TASK A ::
Copy the shed colour post from "Todays post is" up to and including "to choosing colours.".
TASK B ::
In the shed colour post, list each exterior feature named in the title of the Exterior Masterclass 15th Module.

Choosing the GOAT (Greatest of all Time) Shed Colour

Wondering what colour to paint your shed? Here are three guidelines to help you decide what colour your shed or outbuilding should be. 

Todays post is super fun because it’s also about my Sister/Mom’s Nigerian Dwarf Goats.

First, let’s talk about outbuildings.

When I did a search for the question (what colour should my outbuilding be), the first advice, right at the top, was this:

“In general, a great rule of thumb when choosing what color to paint your shed is to go with a lighter, more neutral color for the base, and a darker accent color to make the door and window trim stand out.”

If you’ve been reading this blog for a while, you’ll know that there’s mostly no such thing as a ‘rule of thumb’ when it comes to choosing colours.

The minute you think you’ve found a rule when it comes to colour or design, you’ll be confronted with a colour problem and and break that rule instantly.

As you should.

The mark of a good artist is that you have good instincts.

And the designers/artists who attend my live training generally arrive with good instincts/spidey senses and what they need to get better at is explaining WHY their advice is correct.

But I digress.

How to choose a shed colour.

First, let’s discuss the three guidelines for helping you choose the right colour your outbuilding or shed:

1. If your outbuilding or shed is visible with your home, the colour should coordinate.

If you can see your house and your outbuildings at the same time. They should coordinate. This goes for a barn as well.

Since I live in the country, I drive by many, many homes with barns surround them and most in no way relate.

And they are NOT beautiful yet.

I will get into this in greater detail in my Exterior Masterclass 15th Module: What Would Maria Do with THIS Patio/Porch/Fence/Deck (and outbuildings too). You can register and get instant access to all 14 modules immediately. This module is coming up May 15!

2. Or, here’s how to choose a shed/outbuilding colour if you don’t like your house colours.

DATASET RECORDS ::
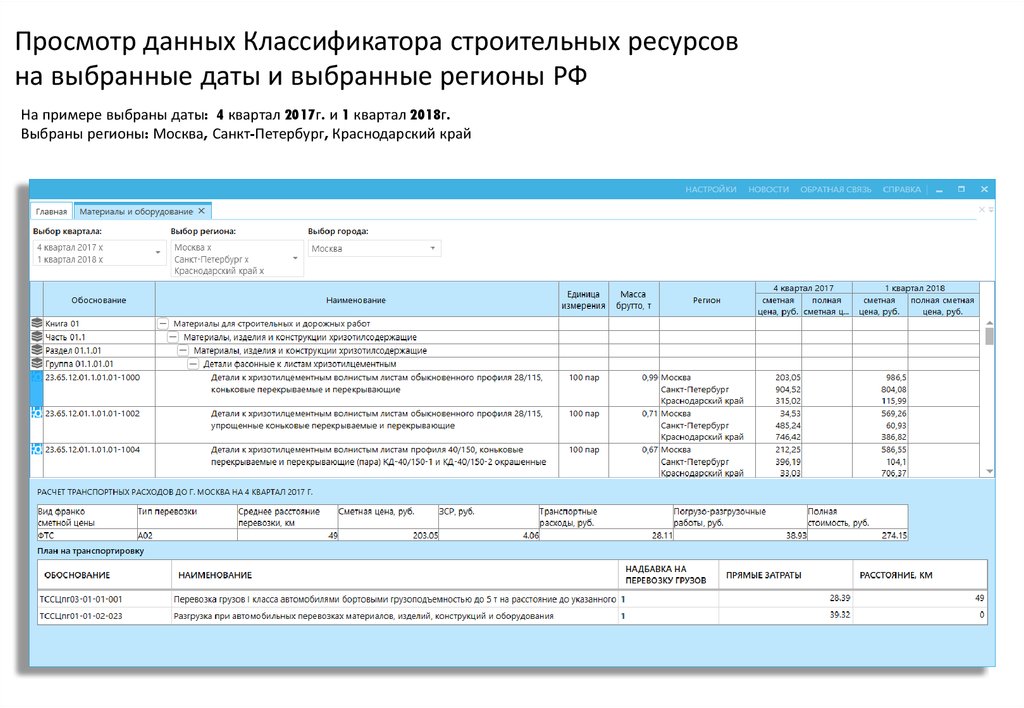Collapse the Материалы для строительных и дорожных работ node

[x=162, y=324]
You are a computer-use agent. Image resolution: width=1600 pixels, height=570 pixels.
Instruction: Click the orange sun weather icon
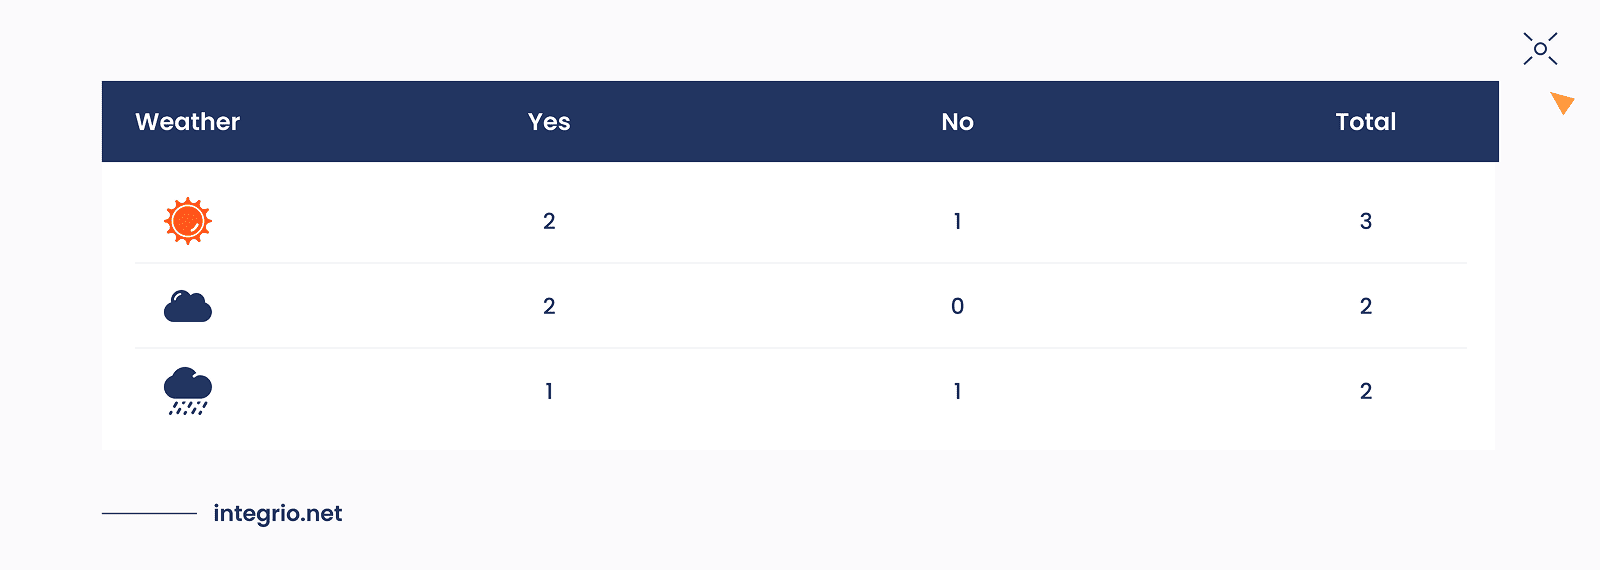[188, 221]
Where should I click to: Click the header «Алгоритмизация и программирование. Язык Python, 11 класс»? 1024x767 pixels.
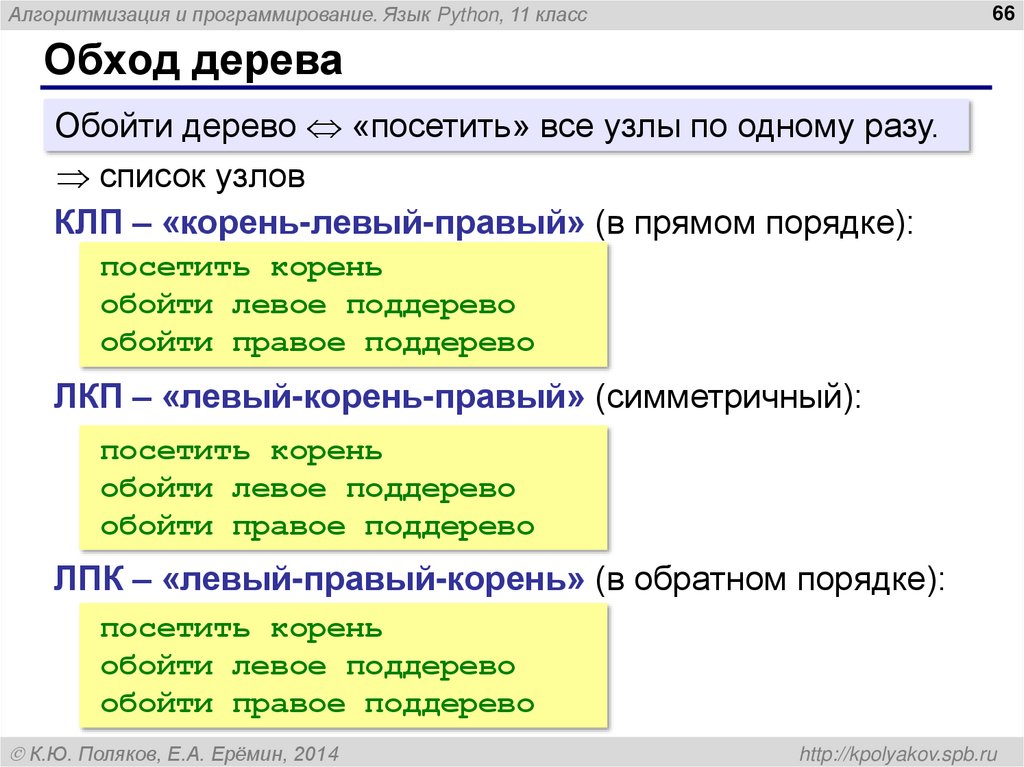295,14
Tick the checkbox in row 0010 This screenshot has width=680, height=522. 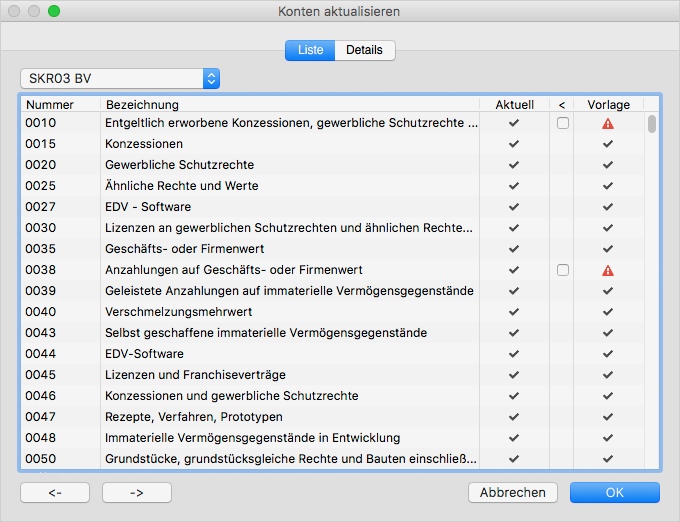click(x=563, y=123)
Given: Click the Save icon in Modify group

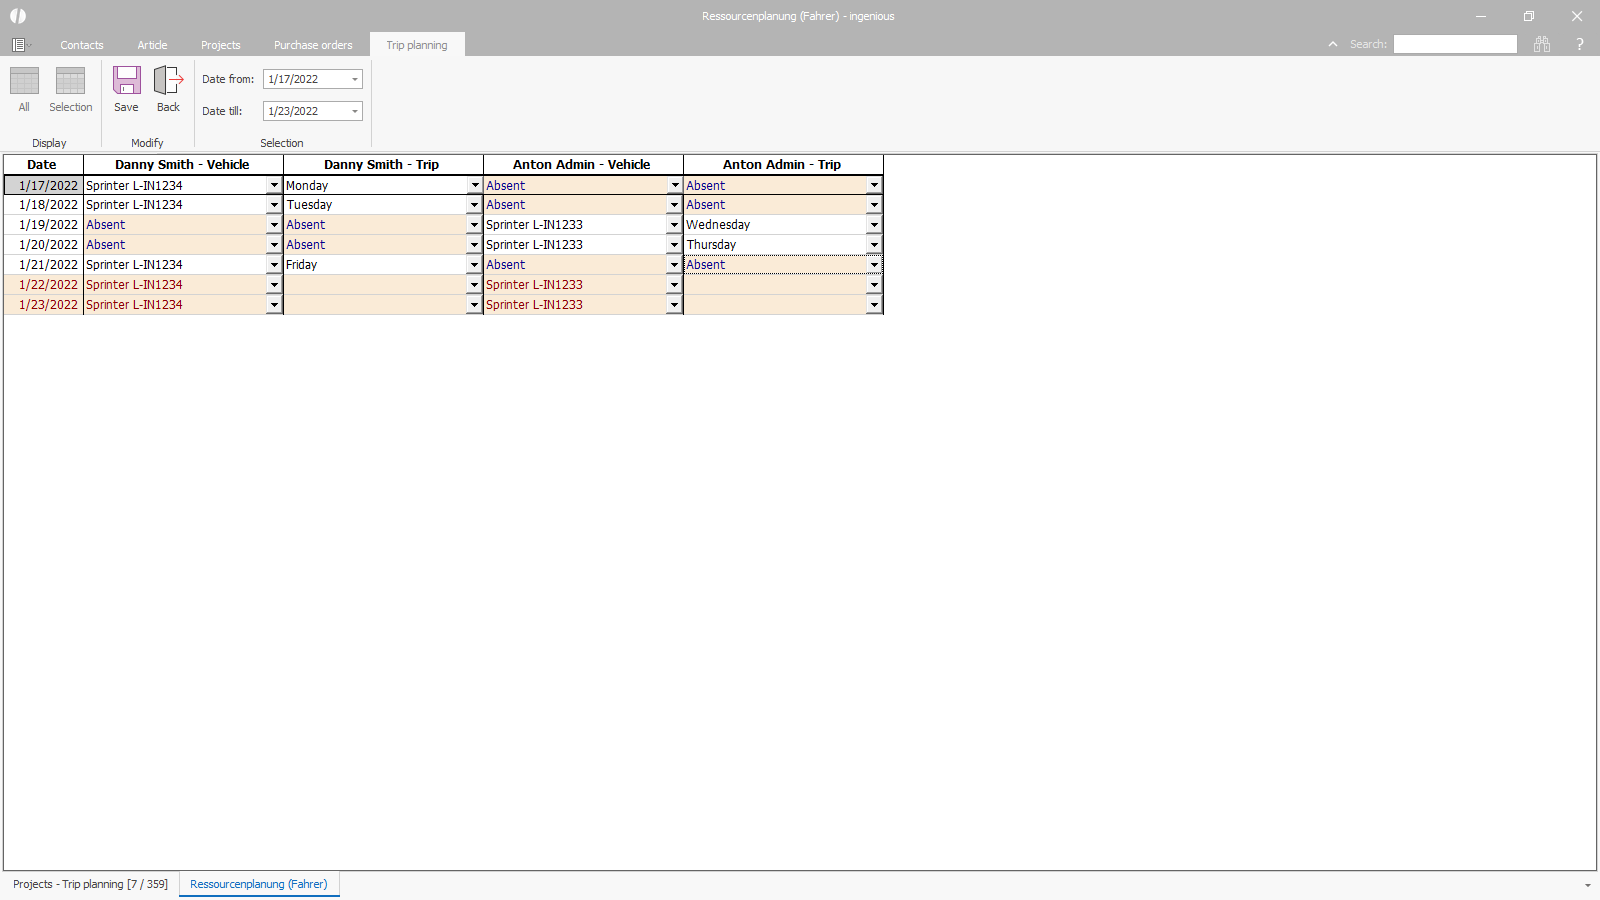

EXERCISE RESPONSE A ::
Todays post is super fun because it’s also about my Sister/Mom’s Nigerian Dwarf Goats.

First, let’s talk about outbuildings.

When I did a search for the question (what colour should my outbuilding be), the first advice, right at the top, was this:

“In general, a great rule of thumb when choosing what color to paint your shed is to go with a lighter, more neutral color for the base, and a darker accent color to make the door and window trim stand out.”

If you’ve been reading this blog for a while, you’ll know that there’s mostly no such thing as a ‘rule of thumb’ when it comes to choosing colours.

EXERCISE RESPONSE B ::
Patio, Porch, Fence, Deck, outbuildings